Published: Thursday, Sep. 11, 2008 - 12:00 am | Page 3F

On a recent "A Prairie Home Companion" on National Public Radio, Garrison Keillor lamented the fact that the Ball Co. of Muncie, Ind., no longer makes the ubiquitous glass containers for preserving, the ones with "Ball" written in raised scripted letters on each jar.

Are the days gone forever of feverish washing, coring, stringing, pitting, peeling, dicing and slicing tomatoes, beans, beets, peas, cucumbers, corn, apricots, peaches, pears and berries in preparation of putting them up in anticipation of a long, hard winter?

Is it because today most women work outside as well as inside their homes and no longer have the time to devote an annual frenzy of food preservation? Or has the availability of such items as fresh strawberries in March or corn on the cob in December from parts of the world on a different seasonal system done away with this summertime ritual?

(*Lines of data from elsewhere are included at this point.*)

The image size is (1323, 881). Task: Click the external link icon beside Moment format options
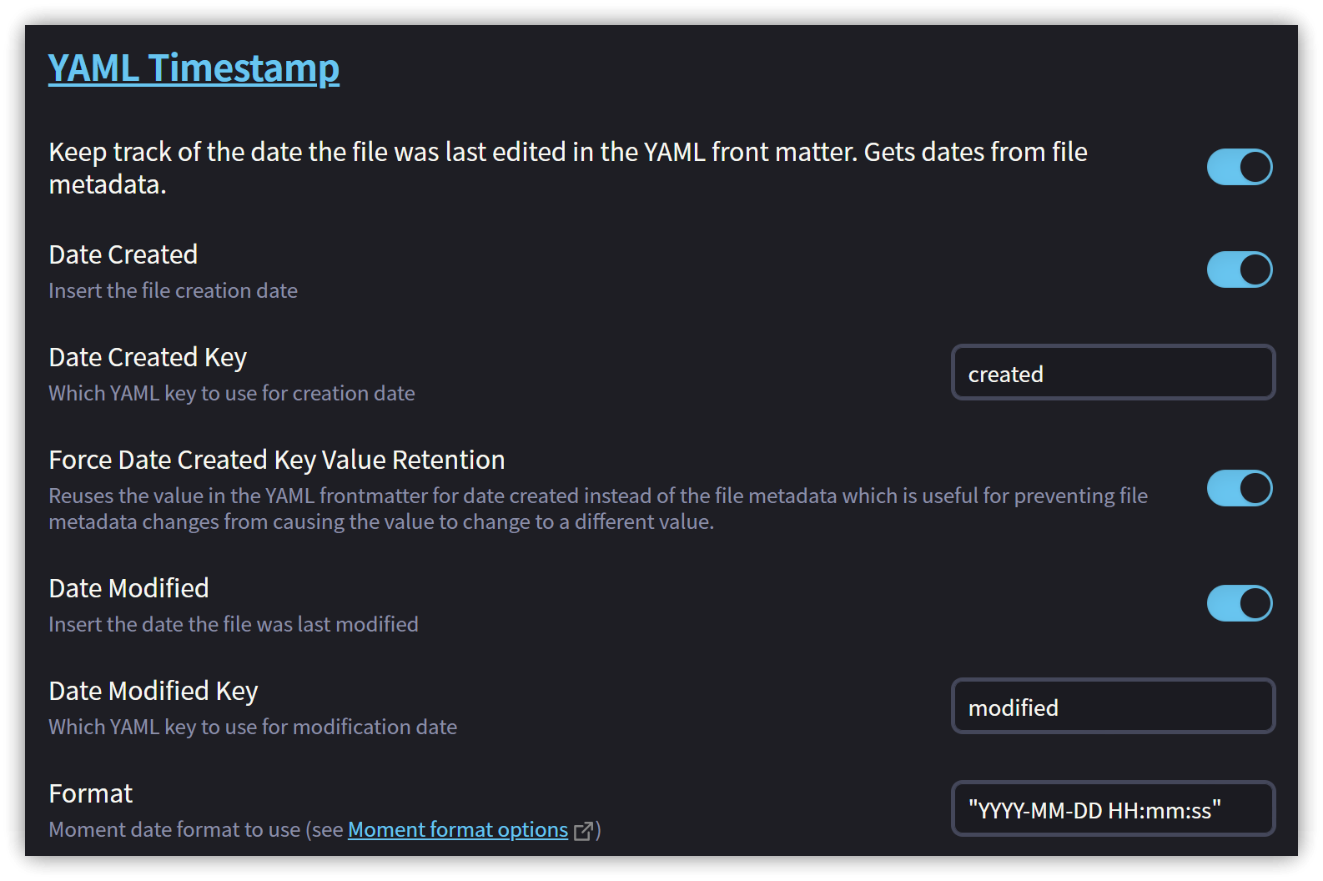[584, 831]
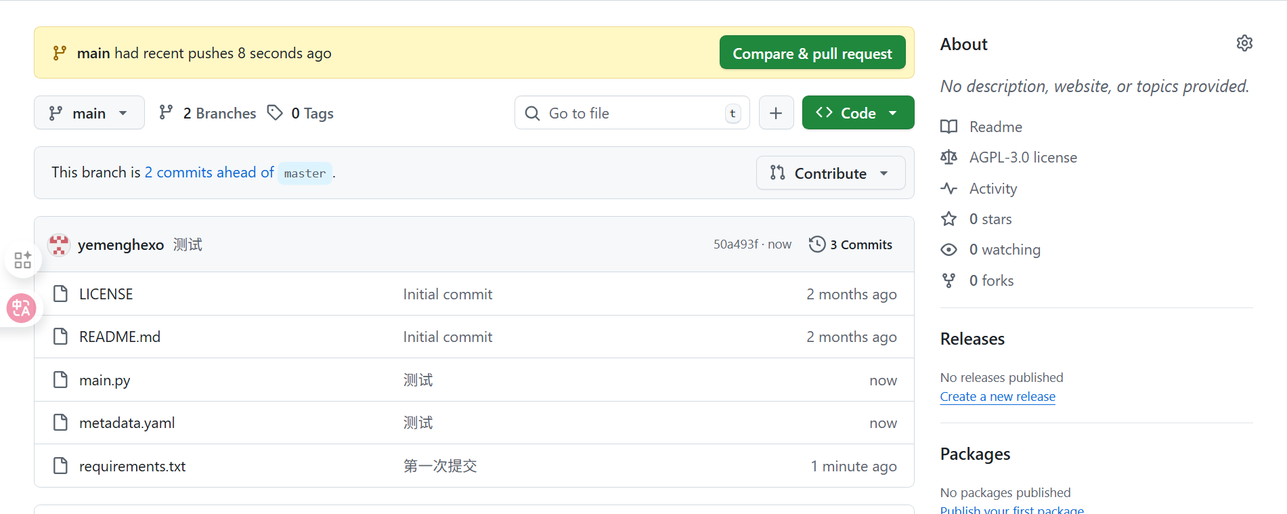Click the translate extension floating icon

[x=21, y=309]
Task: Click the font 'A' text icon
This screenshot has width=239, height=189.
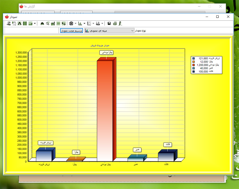Action: (x=19, y=24)
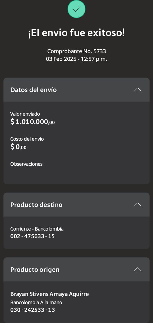
Task: Click the Producto destino header title
Action: [36, 205]
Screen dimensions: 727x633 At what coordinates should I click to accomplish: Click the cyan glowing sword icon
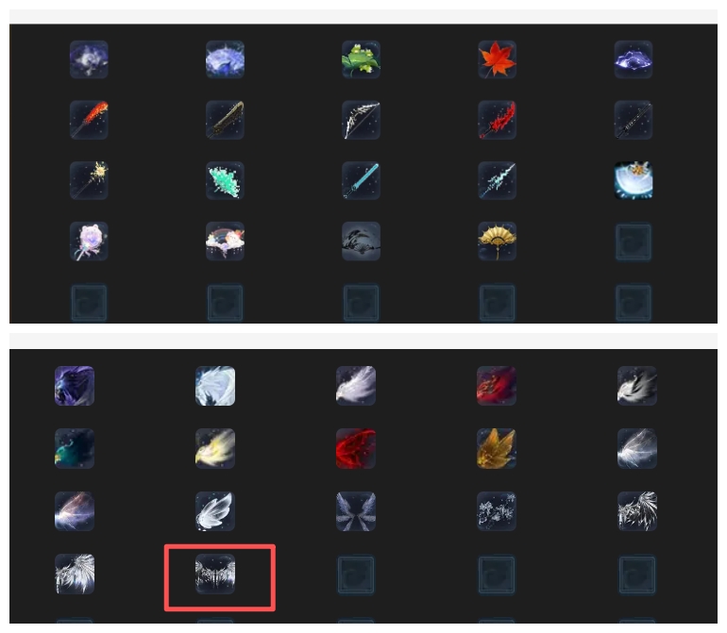tap(361, 180)
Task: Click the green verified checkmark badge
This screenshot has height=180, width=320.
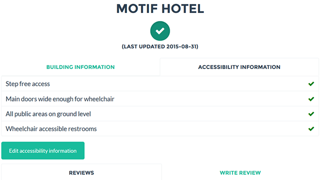Action: [x=160, y=31]
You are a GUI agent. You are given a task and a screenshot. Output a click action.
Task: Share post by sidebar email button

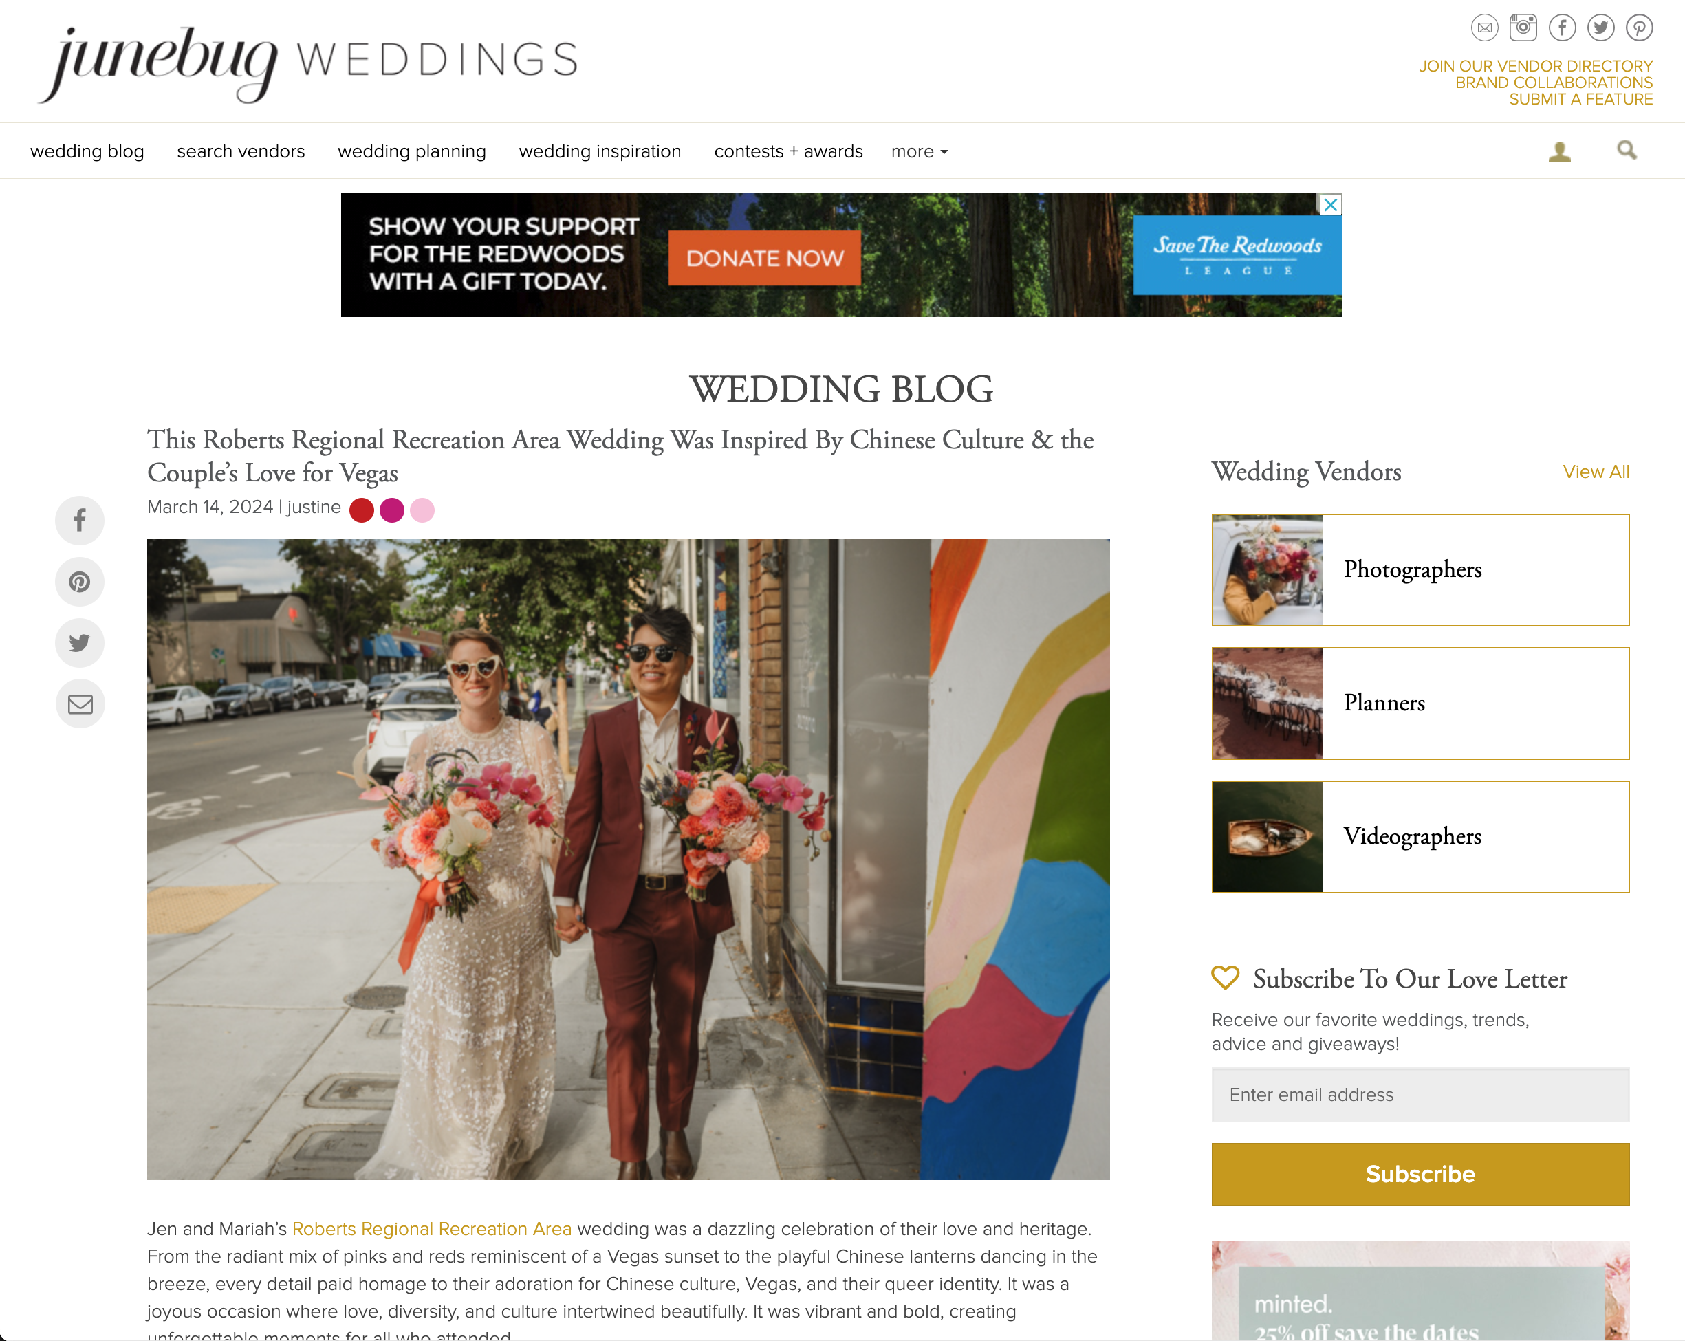tap(80, 704)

Not so, here in the Sierra foothills. Canning may be more efficient than it once was, but it is still an integral part of summer for many women.

If you are of a certain age, you probably remember helping your mom get down the glass jars (Ball, of course, with Kerr lids, or the older jars that came with their glass tops attached with wires) and inspecting the jars for chips and cracks as you washed them.

Then you brought in heaping containers of produce or fruit from your family's garden or purchased at a local farmer's roadside stand.

Next, your mom filled the big canning kettles with water and placed them on the stove in anticipation.

Then you really got down to work. All the above-mentioned washing, cutting, paring, etc., were tailored to the prerequisites of each individual fruit or vegetable as it was prepared for its final destination.

You and any other able-bodied individual on hand were drafted into the assembly line preparation: The goal was to see just how many jars all of you could put up in one session.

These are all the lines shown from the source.